Ricci流及其几何应用

This project studies some problems inspired by the geometry of Ricci flow in two directions. The first direction concentrates on the construction and classification of ancient solutions of Ricci flow. We want to extend Fateev's general explicit construction on 3-sphere to high dimensional spheres, as well as an explicit noncompact ancient solution. Then try to classify those which admit curvature conditions or symmetry by group actions, such as noncompact ancient solutions of type II with positive curvature operater or homogeneous ancient solutions on spheres or complex projective spaces. The second direction is to study Bohm-Wilking's invariant cone under Ricci flow. Suppose the Riemannian curvature tensor of an initial metric lies on the boundary of Bohm-Wilking invariant cone, consider if the Ricci flow converges to a symmetric space. Extend Brendle-Schoen's strong maximum principles to cover the case of Bohm-Wilking and investigate the connection with Riemannian holonomy group. Mean while, applying this extension to verify Bohm-Wilking's conjecture on the regidity of Einstein manifolds whose Riemannian curvature tensor lies on the boundary of invariant cone of Ricci flow. Also derive an explicit expression of Harnack inequalities for general invariant cone, especially for Riemannian 3-manifolds with non-negative Ricci curvature. Find high dimensional generalization of Hamilton's pinching estimates for four-manifolds with positive isotropic curvature.

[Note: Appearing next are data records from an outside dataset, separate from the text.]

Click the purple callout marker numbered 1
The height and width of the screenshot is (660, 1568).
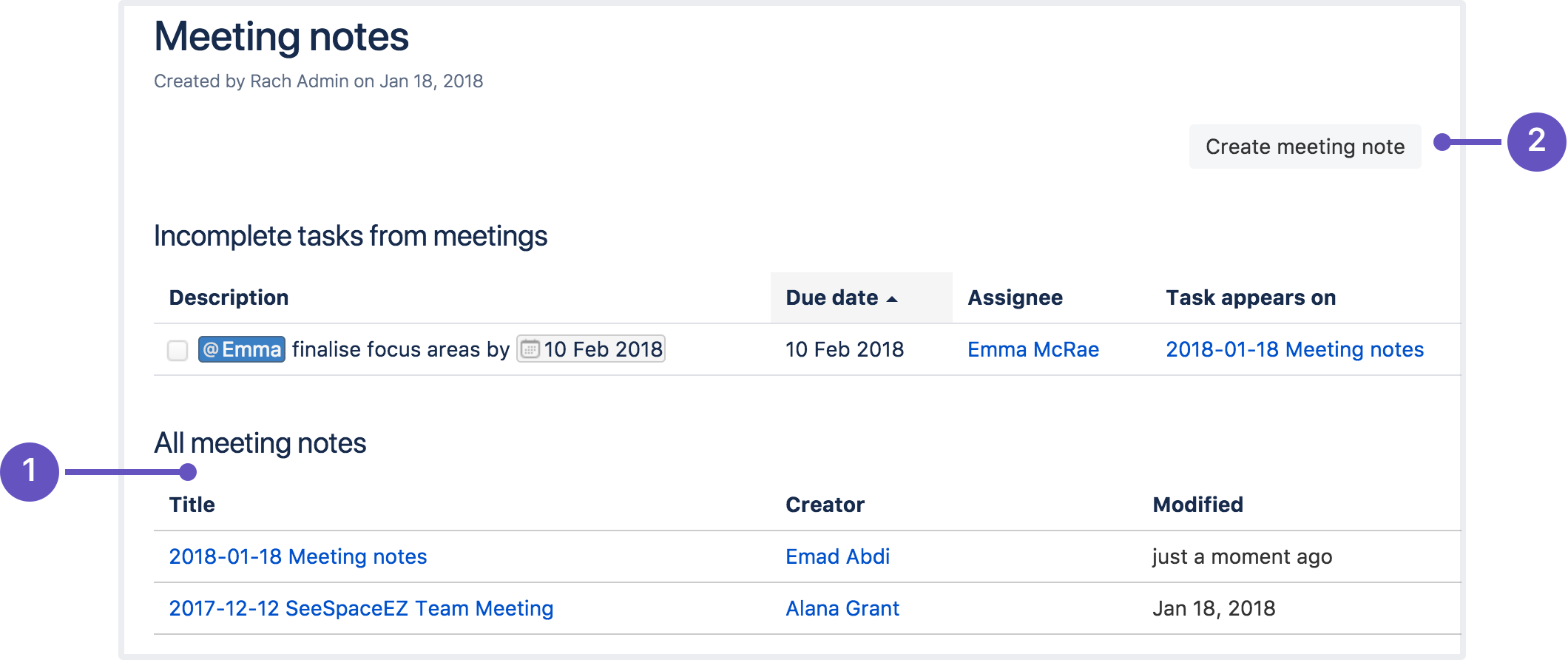[x=30, y=471]
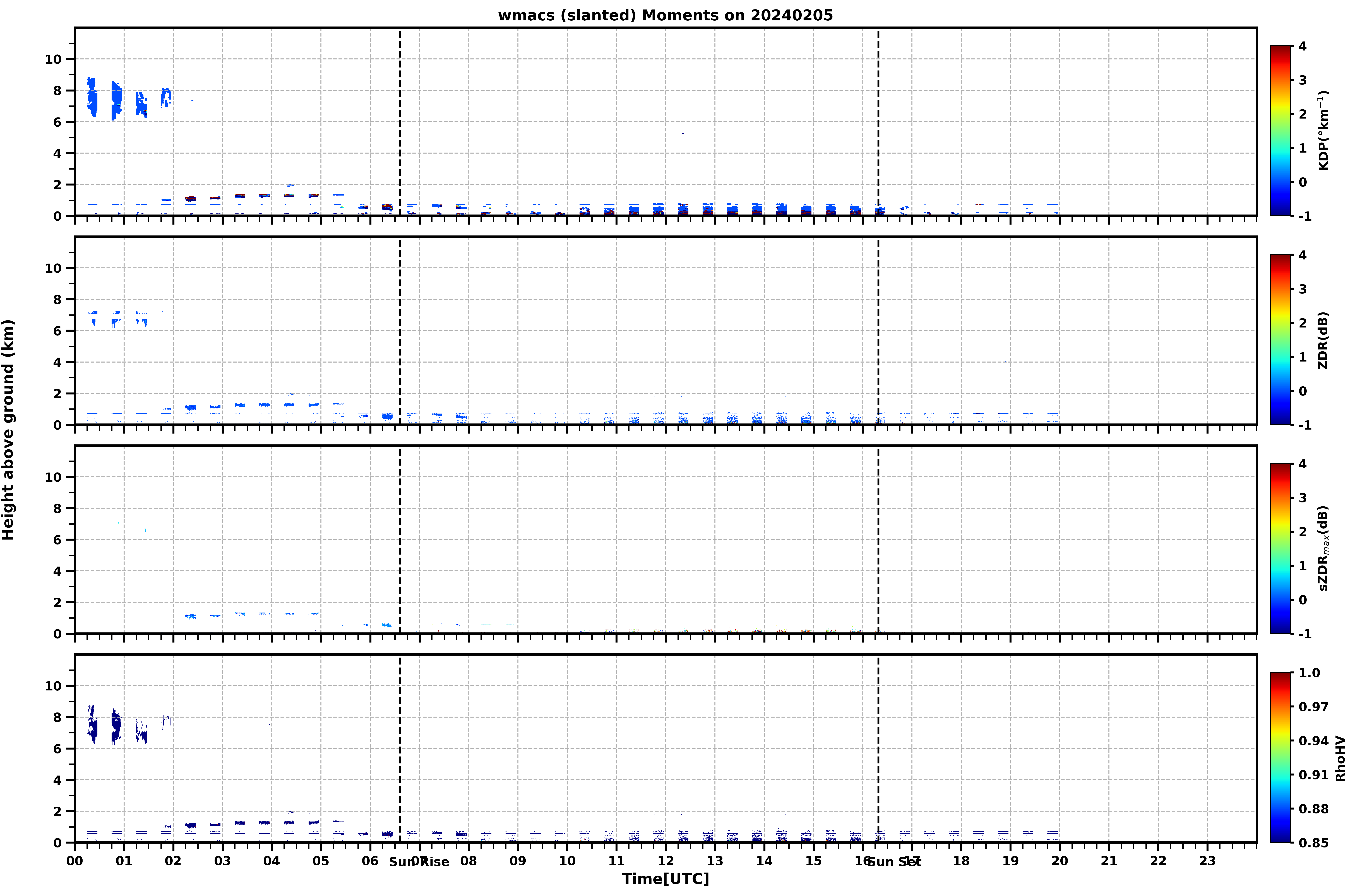Click the KDP colorbar
Viewport: 1355px width, 896px height.
(x=1280, y=131)
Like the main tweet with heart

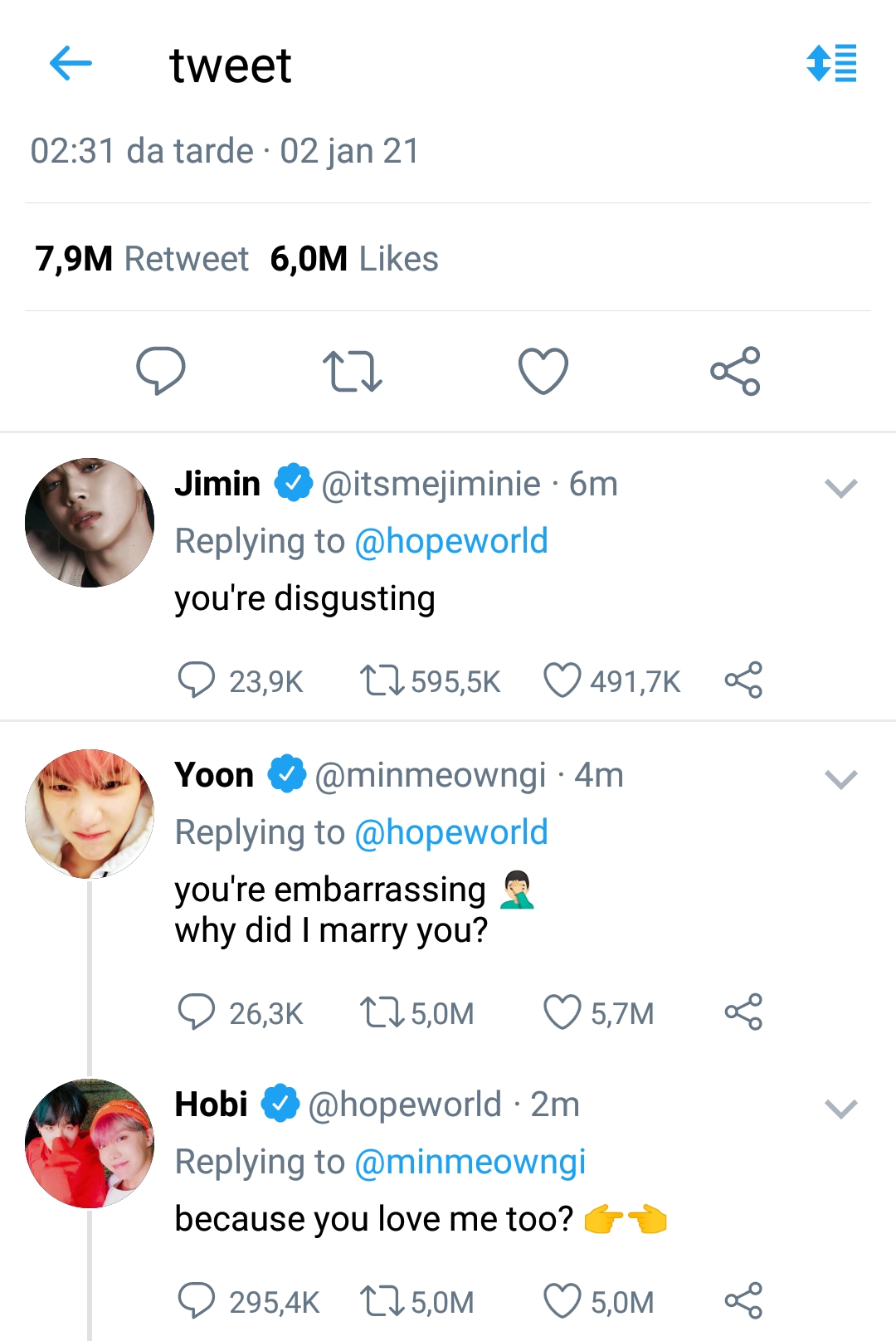click(x=543, y=371)
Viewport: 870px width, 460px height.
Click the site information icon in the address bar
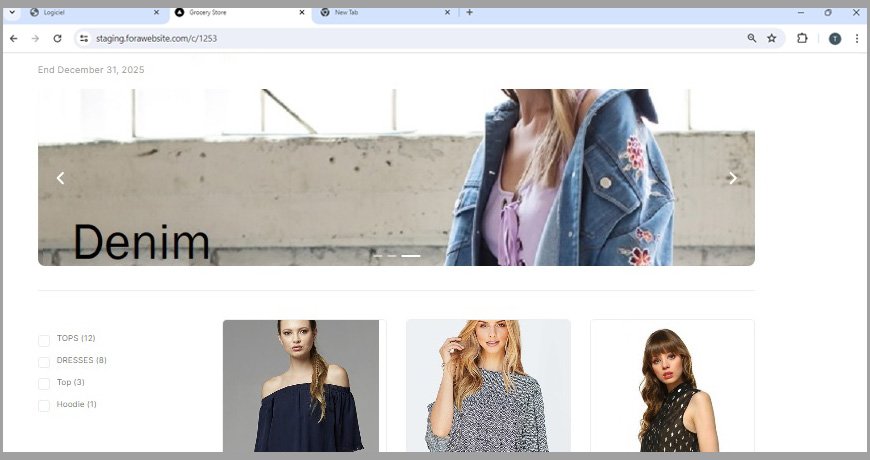pyautogui.click(x=84, y=38)
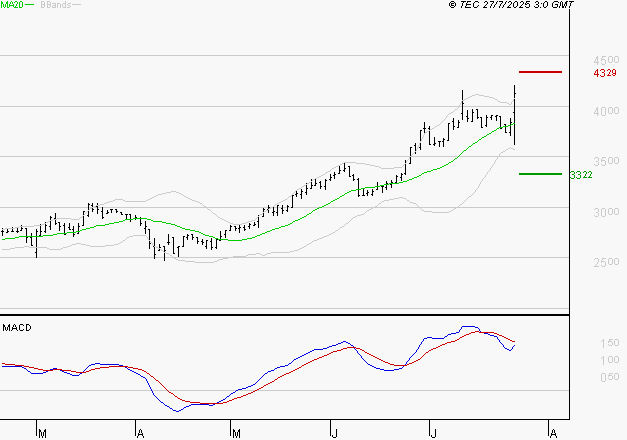Click the green 3322 price label

[580, 175]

本项目主要研究Ricci流中两方面的几何问题. 第一, 研究Ricci流的远古解的具体构造及分类. 首先将Fateev三维球上的一般远古解推广至高维球面. 尝试构造非紧的远古解. 对于具有曲率限制或拥有对称的远古解进行分类, 如具有正曲率算子的解或球面和复射影空间的齐性解. 第二, 研究Bohm-Wilking不变锥。若初始度量在锥的边界，考察Ricci流是否收敛于对称空间。 推广Brendle-Schoen的强极值原理至Bohm-Wilking不变锥的情形并考察与和乐群之间的联系。同时尝试证明Bohm-Wilking关于Einstein流形刚性的一个猜测。 在曲率满足Bohm-Wilking锥的条件下， 推广Hamilton的关于Ricci流的Harnack不等式， 特别是具有非负Ricci 曲率三维流形。推广Hamilton的关于四维流形具正迷向曲率的挤压估计至高维。